За трое суток до того, 16 декабря, был опубликован двадцать девятый бюллетень. Более десятилетия всякий bulletin de la Grande Armée состоял сплошь из вестей о победе и славе, и теперь народ в оцепенении читал фактическое признание неудачи. Однако заключительные слова о «здоровье его величества» не оставляли сомнения, что злоключения войск не отразились на самом императоре. И прежде чем население успело оправиться от шока или начать строить догадки и делать выводы, Наполеон снова находился среди парижан и вел себя, словно бы ничего страшного не случилось. Он крепко взял бразды правления в свои руки и приступил к созыву новой армии, подготовить которую к войне предполагал в марте 1813 г. «Я весьма доволен настроением нации», – писал он Мюрату в тот день, адресуя послание в Вильну{959}.
К моменту, когда Наполеон писал это письмо, Вильна уже находилась в руках русских, и в тот самый вечер Кутузов присутствовал на организованном обеспокоенными жителями рауте в театре. Согласно Клаузевицу, единственным вкладом Кутузова в победу стал мотивированный страхом отказ дать бой Наполеону, но, тем не менее, фельдмаршал оказался победителем. И никто не был так поражен этим, как он сам. «Голубчик! Если бы кто два или три года назад сказал мне, что меня изберет судьба низложить Наполеона, гиганта, страшившего всю Европу, я право плюнул бы тому в рожу!», – признавался Кутузов Ермолову{960}.
Через четыре дня, 23 декабря, российский император Александр I лично вступил в город. В воротах восторженные солдаты выпрягли лошадей из царской кареты и сами отволокли ее к архиепископскому дворцу, где триумфатор Кутузов ожидал возможности поприветствовать государя. Царь милостиво обнял фельдмаршала, но был далек от чувства удовлетворения.
Как признавался Александр Уилсону во время частной встречи утром 26 декабря, Кутузов не сделал «ничего из того, что должен был бы сделать» и что «все достижения его заставили совершить другие». Царь жаловался, что ничего поделать не может, ибо московское дворянство души не чает в фельдмаршале. «Посему за полчаса мне пришлось (и тут он взял паузу в минуту) наградить сего мужа высшим орденом св. Георгия, чем совершить святотатство над этим институтом, потому как сие есть величайшая и потому до сего времени безупречнейшая честь в империи», – так, по словам Уилсона, говорил ему царь{961}.
Александр упрекнул Кутузова за потерю трех дней при отступлении от Малоярославца, за неспособность отрезать Наполеона под Красным, а затем преградить путь и не дать уйти через Березину.
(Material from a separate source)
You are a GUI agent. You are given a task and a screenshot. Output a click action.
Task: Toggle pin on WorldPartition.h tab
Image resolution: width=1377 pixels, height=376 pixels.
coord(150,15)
Царя раздражала медлительность и отсутствие должного напора в ходе преследования французов. И точь-в-точь, как его братец Константин до того, Александр выразил неудовольствие неопрятным видом полков, выстроившихся на парад перед ним. Кутузов отговаривался, указывая на то, что-де другие военачальники не слушались его приказов, и подчеркивал собственные заслуги, приписывая себе все мелкие успехи{962}. Он уже творил легенду.
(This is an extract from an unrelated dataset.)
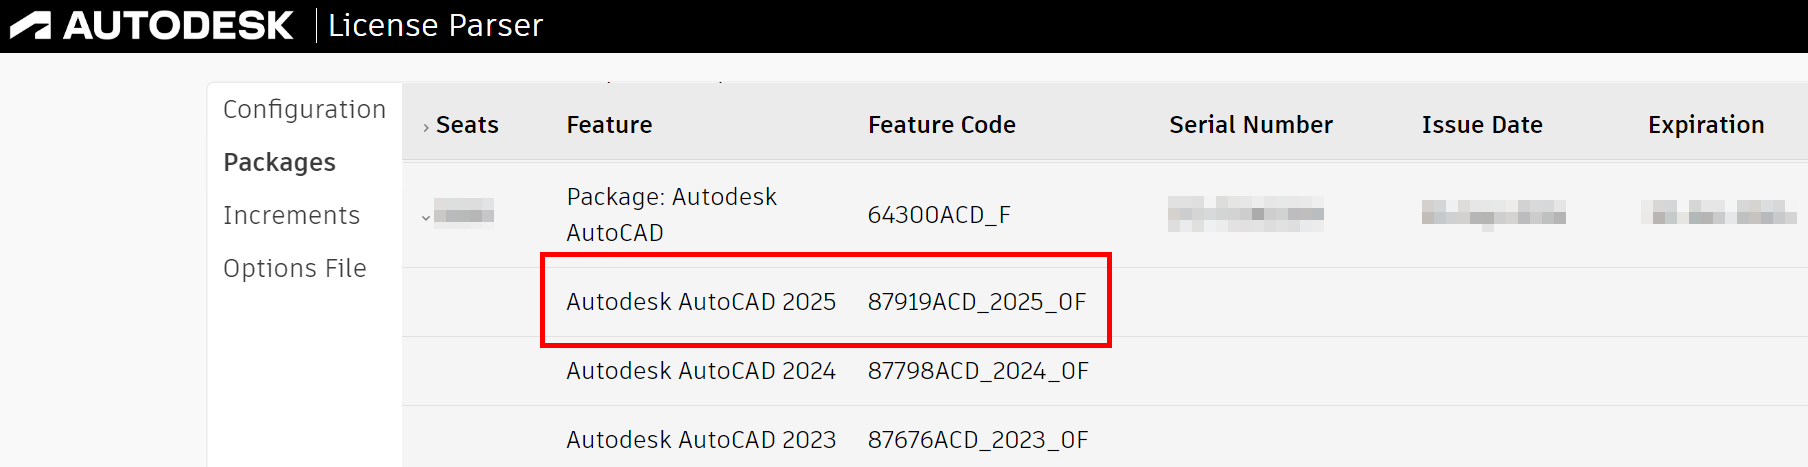Click the Serial Number column header
Image resolution: width=1808 pixels, height=467 pixels.
pyautogui.click(x=1250, y=125)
«Я нижайшим образом молю вас, всемилостивая государыня, чтобы фортификации, возведенные у села Тарутино, фортификации, кои внушили страх порядкам неприятеля и послужили мощным бастионом, заградившим путь потокам супостата, угрожавших наводнить всю Россию, чтобы сии фортификации оставались нетронутыми, – писал он княгине Нарышкиной, на чьей земле располагался Тарутинский лагерь. – Пусть время, а не рука человеческая порушит их, пусть земледелец, трудящийся на своем мирном поле среди них, не коснется их своим плугом, пусть в последующие времена станут они для русских священными памятниками их отваги, пусть наши потомки, взирая на них, возгорятся огнем, готовые подражать им, и скажут в упоении: вот то место, где гордость супостата пала перед бесстрашием сынов отечества»{963}.